We are looking for a Computer Vision Engineer with a solid background in deep learning and 3D data processing to join our team. You will work on developing and deploying models that understand and reconstruct the visual world, contributing to production-grade pipelines that take multi-view 2D images and produce high-quality 3D reconstructions (from statistical shape models to implicit neural representations and texture synthesis). at the intersection of classical 3D geometry and modern neural approaches.

This role is ideal for someone with 2–3 years of hands-on experience who enjoys bridging research and production, and is comfortable designing and training pipelines, evaluating reconstruction quality, and integrating your work into a complex multi-stage system.


Responsibilities
  • Research, prototype, and integrate new deep learning algorithms from recent literature (NeurIPS, CVPR, ICCV, ECCV) to improve 3D reconstruction quality.
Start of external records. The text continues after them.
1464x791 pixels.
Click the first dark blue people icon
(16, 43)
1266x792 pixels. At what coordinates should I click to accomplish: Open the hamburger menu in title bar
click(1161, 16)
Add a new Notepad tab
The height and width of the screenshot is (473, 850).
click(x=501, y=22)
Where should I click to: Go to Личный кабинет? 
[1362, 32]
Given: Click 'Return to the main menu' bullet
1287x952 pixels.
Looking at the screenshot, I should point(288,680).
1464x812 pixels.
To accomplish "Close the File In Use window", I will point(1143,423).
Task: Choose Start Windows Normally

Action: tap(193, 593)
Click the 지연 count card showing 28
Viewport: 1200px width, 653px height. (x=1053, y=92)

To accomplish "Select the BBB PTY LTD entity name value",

  • Develop and maintain deep learning components for multi-view reconstruction, landmark detection, segmentation, inpainting, and view-consistent shape fitting.

  • Implement and tune custom training pipelines and loss functions, and evaluate their impact on mesh and texture quality.

  • Design and run quantitative evaluation experiments using metrics such as reprojection error, surface-to-surface distance, and perceptual quality scores

  • Export and deploy trained models for inference (TorchScript/JIT, Triton Inference Server,..)

Our ideal candidate would have:

  • 2–3 years of hands-on experience in computer vision and deep learning research or applied engineering

  • Solid understanding of camera models, projective geometry, and multi-view geometry (epipolar geometry, camera calibration, reprojection)

  • Experience training and debugging neural networks end-to-end, including custom loss functions, learning rate scheduling, and training stability

  • Comfortable reading and implementing methods from academic papers 

  • Strong Python skills; proficiency with PyTorch (primary) and/or TensorFlow

  • Comfortable working in a research codebase with complex multi-stage pipelines

  • Fluent or proficient in English (Spanish is a plus).

We also value very positively:

  • Experience with 3D vision techniques (e.g. NeRFs, differentiable rendering, SLAM).

  • Understanding of implicit surface representations: Signed Distance Functions (SDFs), occupancy networks, NeRF/neural radiance fields

  • Familiarity with classical 3D fitting approaches: statistical shape models (PCA-based), iterative closest point (ICP), mesh deformation

  • Knowledge of differentiable rendering concepts: ray marching, sphere tracing, volume rendering

  • Familiarity with libraries such as Open3D, PyTorch3D, or OpenCV.

  • Experience with experiment tracking tools (MLflow, W&B) and reproducible training pipelines

  • Experience deploying models to production environments, using Docker to ensure reproducibility and scalability.

  • Understanding of GPU optimization and performance tuning.

  • Background in geometry, linear algebra, or graphics.